Augusto, o fiel amigo
Por mais assuntos loucos que o Bolsonaristão tenha produzido nesta semana, como o do ministro da educação apresentado com pompa mas demitido antes da posse por anabolizar o currículo académico, o factoide mais significativo ainda é o do cão de raça chique "encontrado na rua" pela família Bolsonaro mas que afinal teve de ser devolvido ao dono verdadeiro.
Já lá vamos.
Recuemos a 2017, quando Michel Temer causou perplexidade ao escolher Raquel Dodge como Procuradora-Geral da República. A perplexidade resultava do facto de o então presidente ter nomeado a segunda classificada numa eleição interna dos procuradores e não o primeiro dessa lista, conforme era tradição desde 2003 - mandatos de Lula da Silva e Dilma Rousseff, portanto - para dar uma ideia de total independência entre PGR e governo.

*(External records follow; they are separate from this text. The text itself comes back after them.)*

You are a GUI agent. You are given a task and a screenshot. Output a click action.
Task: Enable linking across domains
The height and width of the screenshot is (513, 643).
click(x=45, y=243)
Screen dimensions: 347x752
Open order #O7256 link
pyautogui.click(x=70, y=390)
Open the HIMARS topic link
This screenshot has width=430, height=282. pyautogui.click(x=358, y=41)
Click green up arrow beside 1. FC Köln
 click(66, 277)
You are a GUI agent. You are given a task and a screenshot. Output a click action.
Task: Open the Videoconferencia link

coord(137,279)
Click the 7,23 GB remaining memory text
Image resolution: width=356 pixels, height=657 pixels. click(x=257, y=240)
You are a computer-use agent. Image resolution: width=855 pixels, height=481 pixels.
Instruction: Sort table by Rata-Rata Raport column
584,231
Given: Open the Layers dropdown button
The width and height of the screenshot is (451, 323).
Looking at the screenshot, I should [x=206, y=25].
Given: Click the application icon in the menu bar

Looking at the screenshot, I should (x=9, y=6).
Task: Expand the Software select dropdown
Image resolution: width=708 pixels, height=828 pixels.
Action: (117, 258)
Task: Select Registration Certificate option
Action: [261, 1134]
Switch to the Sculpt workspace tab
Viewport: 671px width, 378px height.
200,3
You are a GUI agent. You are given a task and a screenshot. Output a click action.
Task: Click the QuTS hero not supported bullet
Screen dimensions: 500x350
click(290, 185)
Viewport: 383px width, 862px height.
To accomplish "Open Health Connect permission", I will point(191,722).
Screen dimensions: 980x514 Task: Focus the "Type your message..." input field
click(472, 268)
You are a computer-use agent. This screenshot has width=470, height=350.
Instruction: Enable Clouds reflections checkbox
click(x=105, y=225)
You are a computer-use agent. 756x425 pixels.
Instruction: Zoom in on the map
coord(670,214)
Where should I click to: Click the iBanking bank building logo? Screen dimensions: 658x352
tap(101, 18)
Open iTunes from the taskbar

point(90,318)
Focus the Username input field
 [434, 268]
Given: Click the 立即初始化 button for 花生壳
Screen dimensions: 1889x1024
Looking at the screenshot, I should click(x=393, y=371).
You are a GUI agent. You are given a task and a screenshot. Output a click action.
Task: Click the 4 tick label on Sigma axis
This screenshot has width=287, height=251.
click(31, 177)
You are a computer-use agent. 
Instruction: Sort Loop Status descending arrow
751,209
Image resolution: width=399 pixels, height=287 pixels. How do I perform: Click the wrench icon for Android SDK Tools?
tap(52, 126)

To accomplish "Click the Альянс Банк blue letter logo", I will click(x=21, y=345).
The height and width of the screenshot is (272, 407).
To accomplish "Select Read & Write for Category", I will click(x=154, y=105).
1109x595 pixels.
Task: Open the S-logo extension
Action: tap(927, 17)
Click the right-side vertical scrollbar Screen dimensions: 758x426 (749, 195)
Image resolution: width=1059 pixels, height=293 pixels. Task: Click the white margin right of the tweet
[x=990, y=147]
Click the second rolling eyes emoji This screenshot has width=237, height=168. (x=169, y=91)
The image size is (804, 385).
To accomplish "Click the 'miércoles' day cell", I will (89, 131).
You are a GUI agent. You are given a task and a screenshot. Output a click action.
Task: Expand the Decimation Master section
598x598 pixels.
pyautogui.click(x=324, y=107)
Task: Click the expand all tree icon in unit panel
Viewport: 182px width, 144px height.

Ao interferir na lista, preterindo Nicolao Dino, o mais votado pelos seus pares, Temer alimentou o receio de que voltasse ao país a figura dos "engavetadores-gerais da República" dos tempos de Fernando Henrique Cardoso, assim apelidados por enfiarem na gaveta todos os processos embaraçosos para o Planalto.
Mas a perplexidade que Temer causava não é nada comparada com o descaramento da gestão Bolsonaro. Ao escolher o sucessor de Dodge, o presidente desprezou aquela eleição dos procuradores e escolheu para PGR um cidadão que não havia obtido um único voto dos colegas.
Augusto Aras é o nome dele.
De então para cá, Aras mostrou fidelidade canina ao presidente que o alçou a cargo tão elevado: rejeitou, por exemplo, pedidos de parlamentares e de partidos da oposição para abrir processos de impeachment contra os ministros Ricardo Salles, o funesto titular do Meio Ambiente, e Abraham Weintraub, o semi-analfabeto ex-mandatário da Educação.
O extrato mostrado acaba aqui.